## WHAT IS EXPECTED
Print each entry precisely; exclude the pictures.

## RECORDED INFORMATION
═══
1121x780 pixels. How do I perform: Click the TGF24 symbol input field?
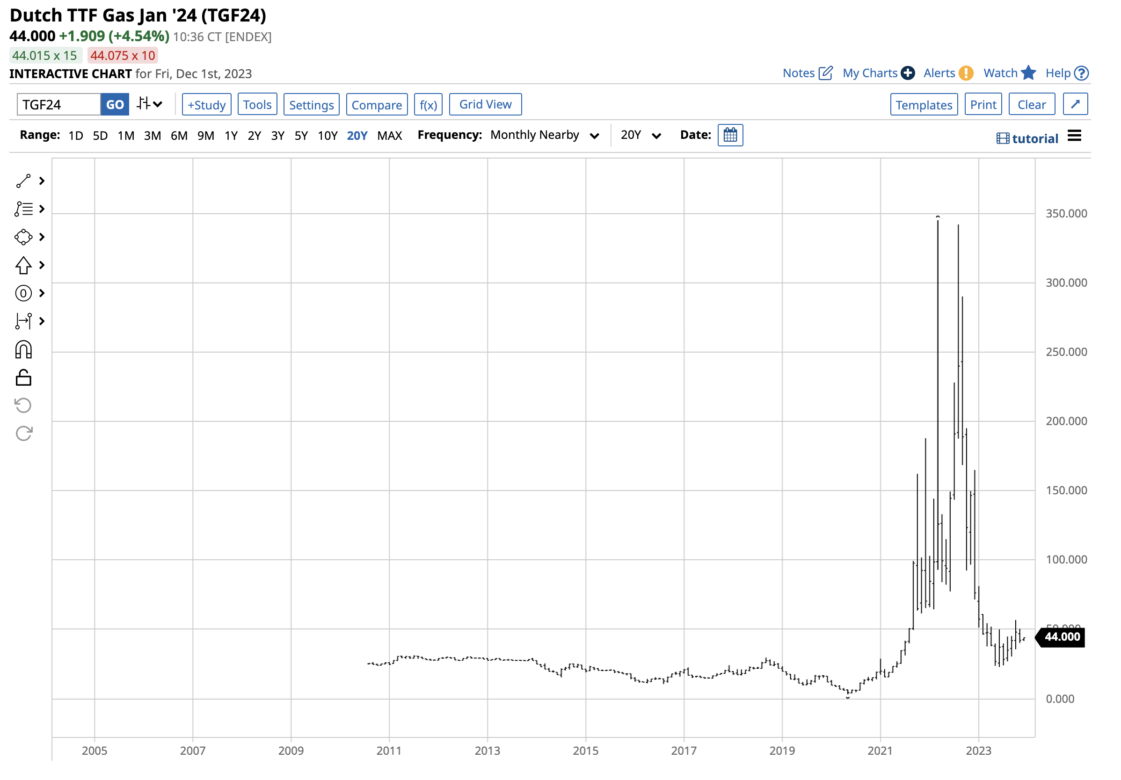tap(59, 104)
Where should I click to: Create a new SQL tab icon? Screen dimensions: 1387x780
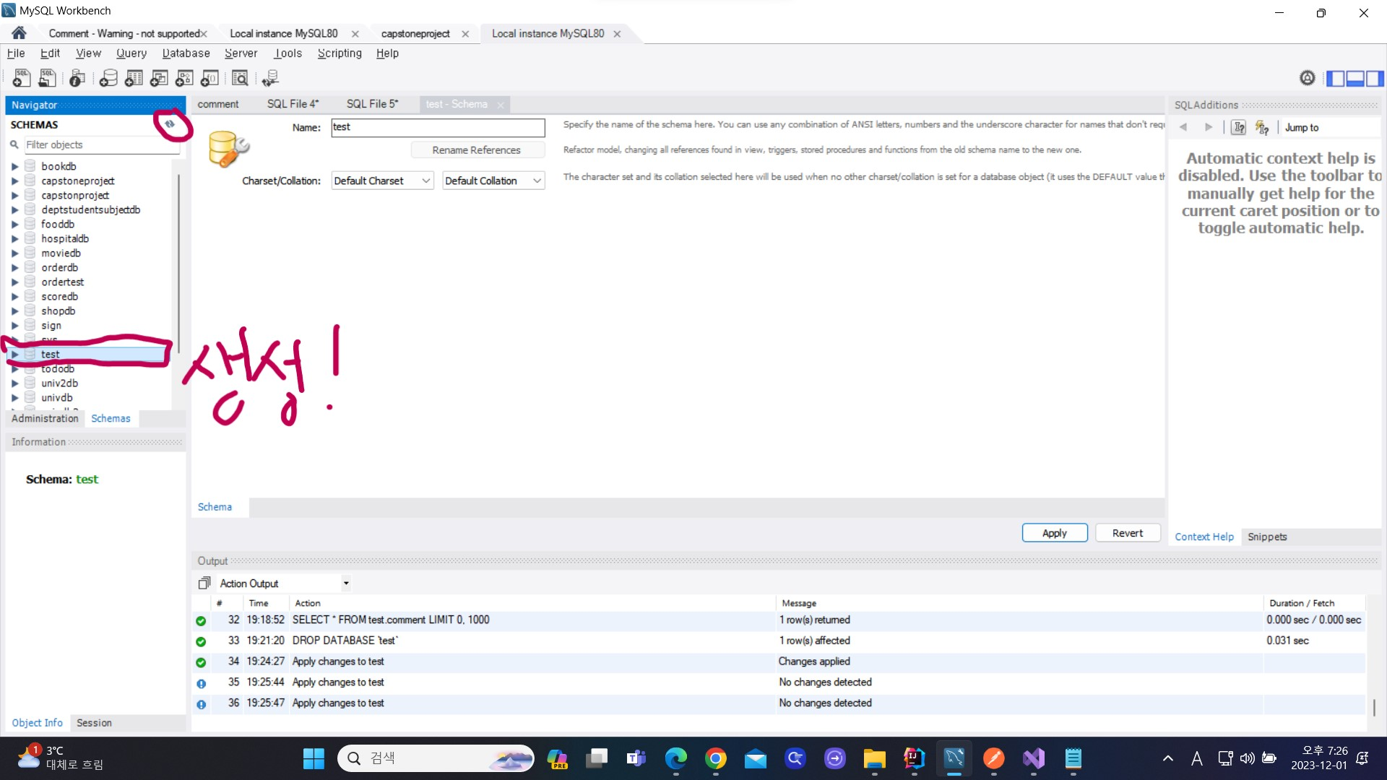(x=21, y=78)
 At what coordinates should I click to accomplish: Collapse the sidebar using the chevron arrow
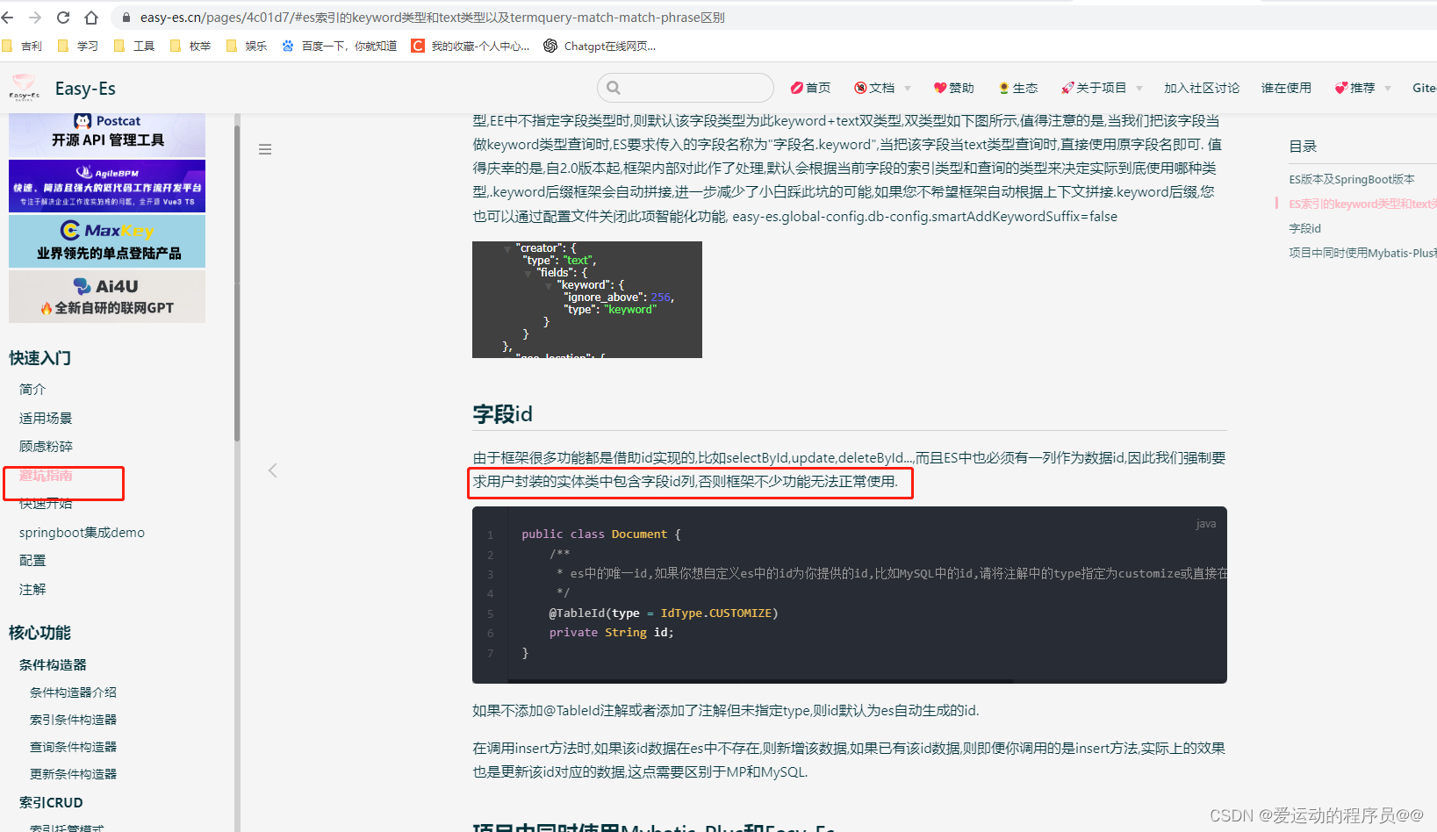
═══
## SOLVED EXERCISE
1121x780 pixels. How do I perform: Click the TGF24 symbol input field?
tap(59, 104)
Where should I click to: Create a new SQL tab icon? Screen dimensions: 1387x780
(x=21, y=78)
 At what coordinates should I click to accomplish: Collapse the sidebar using the chevron arrow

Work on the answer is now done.